• _What to work on_:
Tell how many lines of the material below hold "AniMoon". The reply is that number alone.

• _Data for review_:
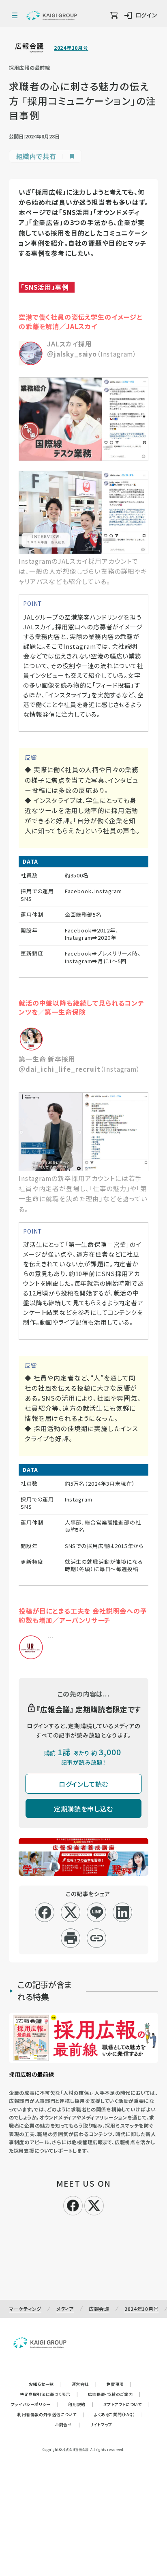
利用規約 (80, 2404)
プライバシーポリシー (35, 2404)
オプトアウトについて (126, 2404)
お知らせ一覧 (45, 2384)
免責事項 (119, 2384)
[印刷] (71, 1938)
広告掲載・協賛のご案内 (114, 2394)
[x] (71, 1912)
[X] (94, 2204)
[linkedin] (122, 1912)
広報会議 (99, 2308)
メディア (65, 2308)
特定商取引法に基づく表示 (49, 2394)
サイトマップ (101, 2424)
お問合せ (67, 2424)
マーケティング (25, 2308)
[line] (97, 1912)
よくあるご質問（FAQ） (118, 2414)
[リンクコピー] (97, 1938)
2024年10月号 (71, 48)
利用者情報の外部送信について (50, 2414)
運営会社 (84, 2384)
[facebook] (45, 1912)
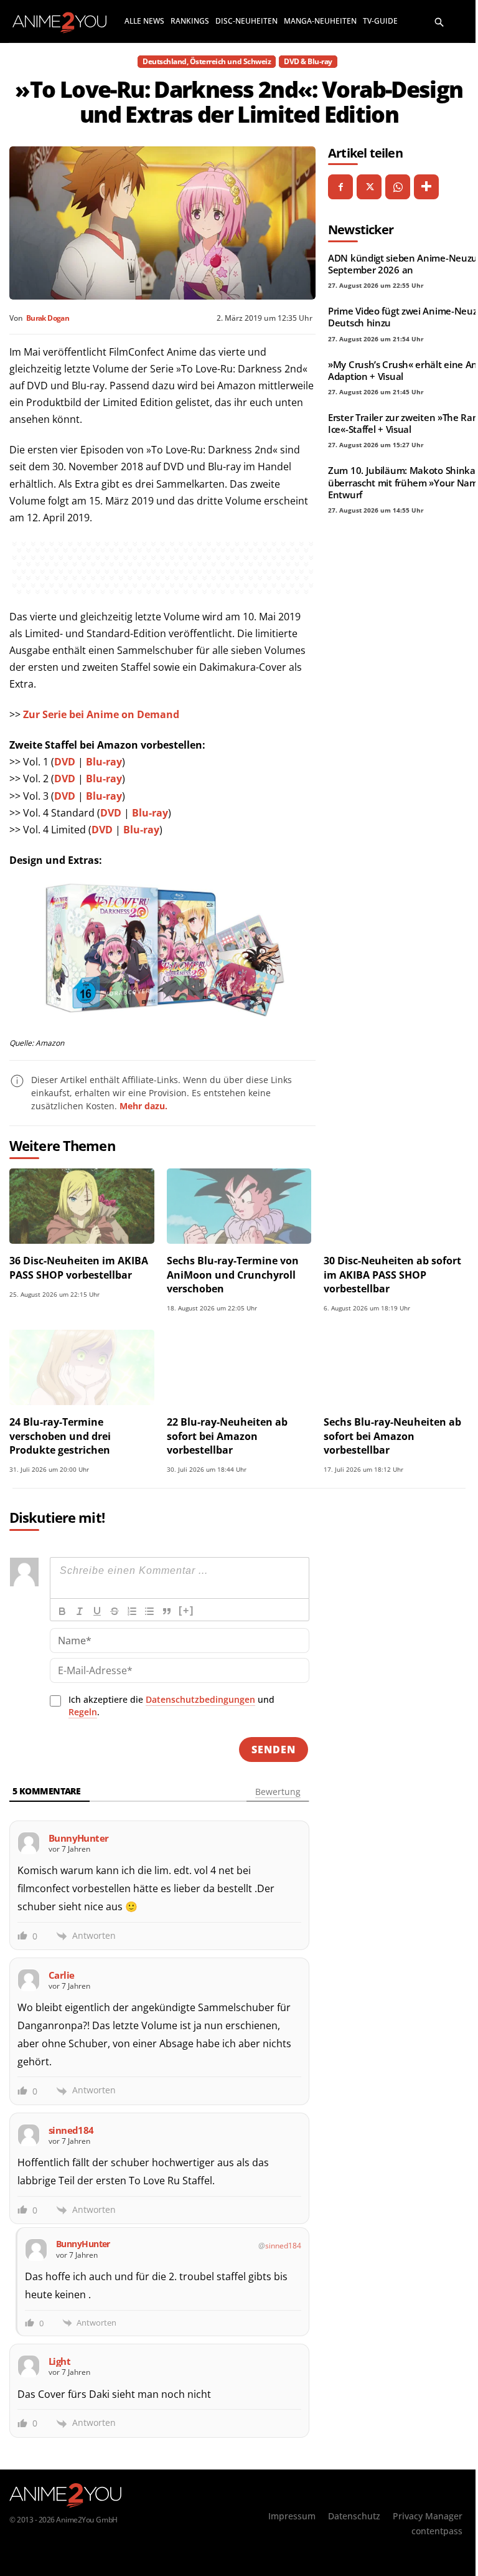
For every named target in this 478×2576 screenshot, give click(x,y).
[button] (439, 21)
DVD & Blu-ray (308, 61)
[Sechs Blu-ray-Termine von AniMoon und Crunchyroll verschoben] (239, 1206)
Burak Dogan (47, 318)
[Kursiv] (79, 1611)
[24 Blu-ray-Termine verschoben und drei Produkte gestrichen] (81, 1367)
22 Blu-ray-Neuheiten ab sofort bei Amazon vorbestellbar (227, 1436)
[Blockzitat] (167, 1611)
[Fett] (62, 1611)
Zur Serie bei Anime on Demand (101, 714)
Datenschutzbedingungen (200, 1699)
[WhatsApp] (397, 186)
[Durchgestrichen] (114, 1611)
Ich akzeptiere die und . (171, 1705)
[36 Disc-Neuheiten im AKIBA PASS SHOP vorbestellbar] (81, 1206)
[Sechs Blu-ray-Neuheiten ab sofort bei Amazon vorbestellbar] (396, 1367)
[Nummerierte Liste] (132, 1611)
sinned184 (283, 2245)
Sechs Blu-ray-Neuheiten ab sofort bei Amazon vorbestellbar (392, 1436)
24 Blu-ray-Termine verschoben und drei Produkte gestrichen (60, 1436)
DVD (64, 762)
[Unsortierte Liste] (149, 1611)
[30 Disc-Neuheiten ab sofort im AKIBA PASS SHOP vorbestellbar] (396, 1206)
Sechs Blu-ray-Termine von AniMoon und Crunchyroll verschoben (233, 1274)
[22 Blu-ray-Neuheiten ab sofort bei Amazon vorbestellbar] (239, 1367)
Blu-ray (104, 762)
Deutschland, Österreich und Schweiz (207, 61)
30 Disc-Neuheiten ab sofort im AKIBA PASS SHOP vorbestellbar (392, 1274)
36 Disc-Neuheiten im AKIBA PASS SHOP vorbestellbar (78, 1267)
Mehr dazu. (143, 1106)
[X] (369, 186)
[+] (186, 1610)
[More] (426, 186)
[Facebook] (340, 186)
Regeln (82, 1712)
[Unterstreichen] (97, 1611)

• _Solution to this problem_:
2